* Work order *
What is needed is an exact repeat of the entries, with no pictures in it.

[Opening Given data section]

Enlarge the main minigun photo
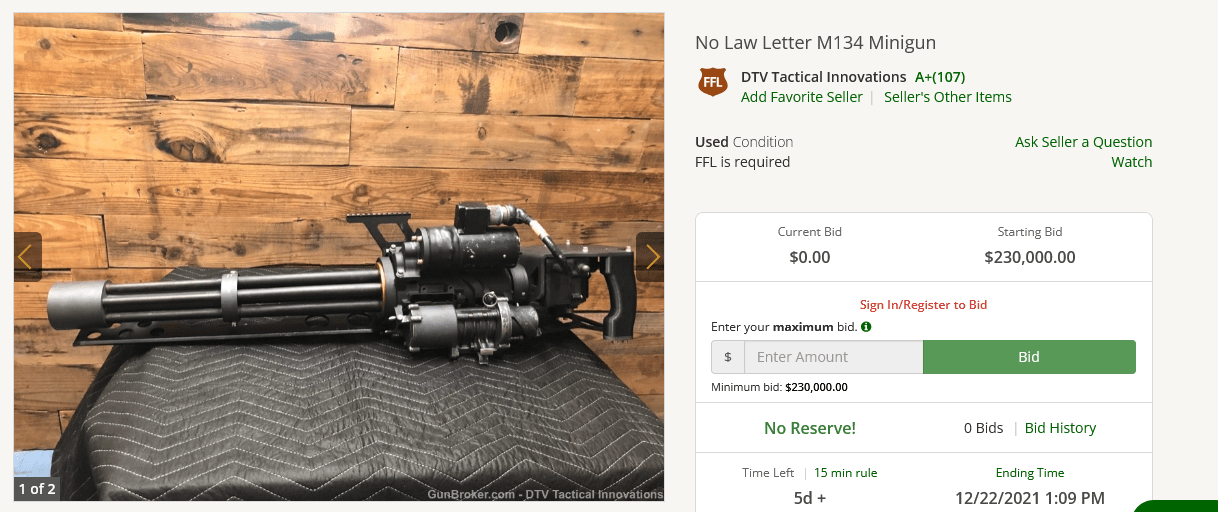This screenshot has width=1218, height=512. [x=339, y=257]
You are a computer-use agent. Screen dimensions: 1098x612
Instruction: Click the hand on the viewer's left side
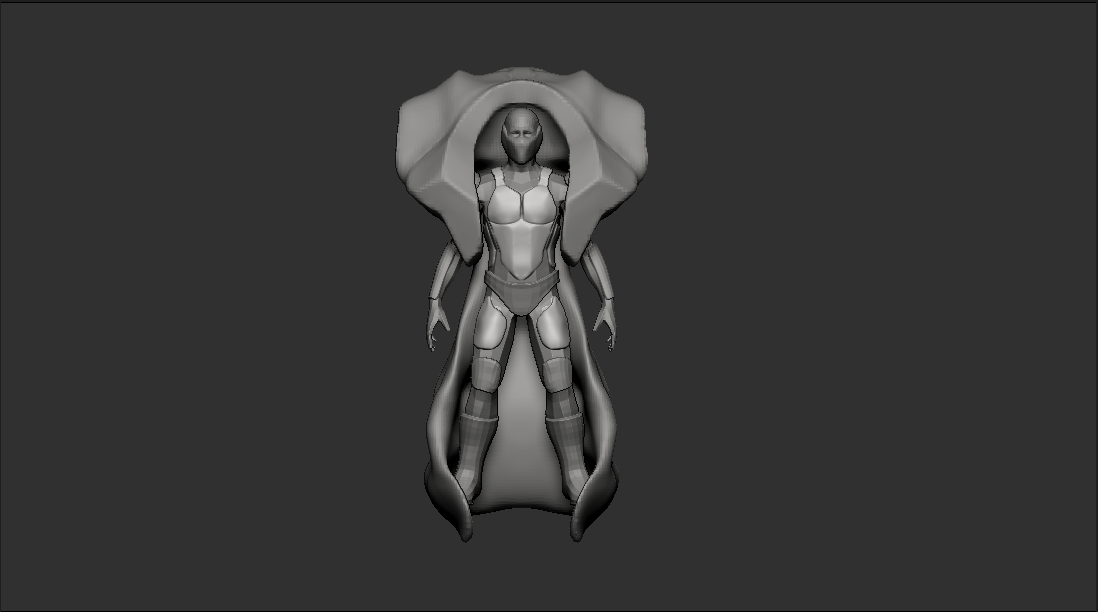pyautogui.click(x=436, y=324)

[Closing Given data section]

* Task solution *
Enlarge the main minigun photo
This screenshot has width=1218, height=512. [x=339, y=257]
You are a computer-use agent. Screen dimensions: 1098x612
Instruction: Click the hand on the viewer's left side
pyautogui.click(x=436, y=324)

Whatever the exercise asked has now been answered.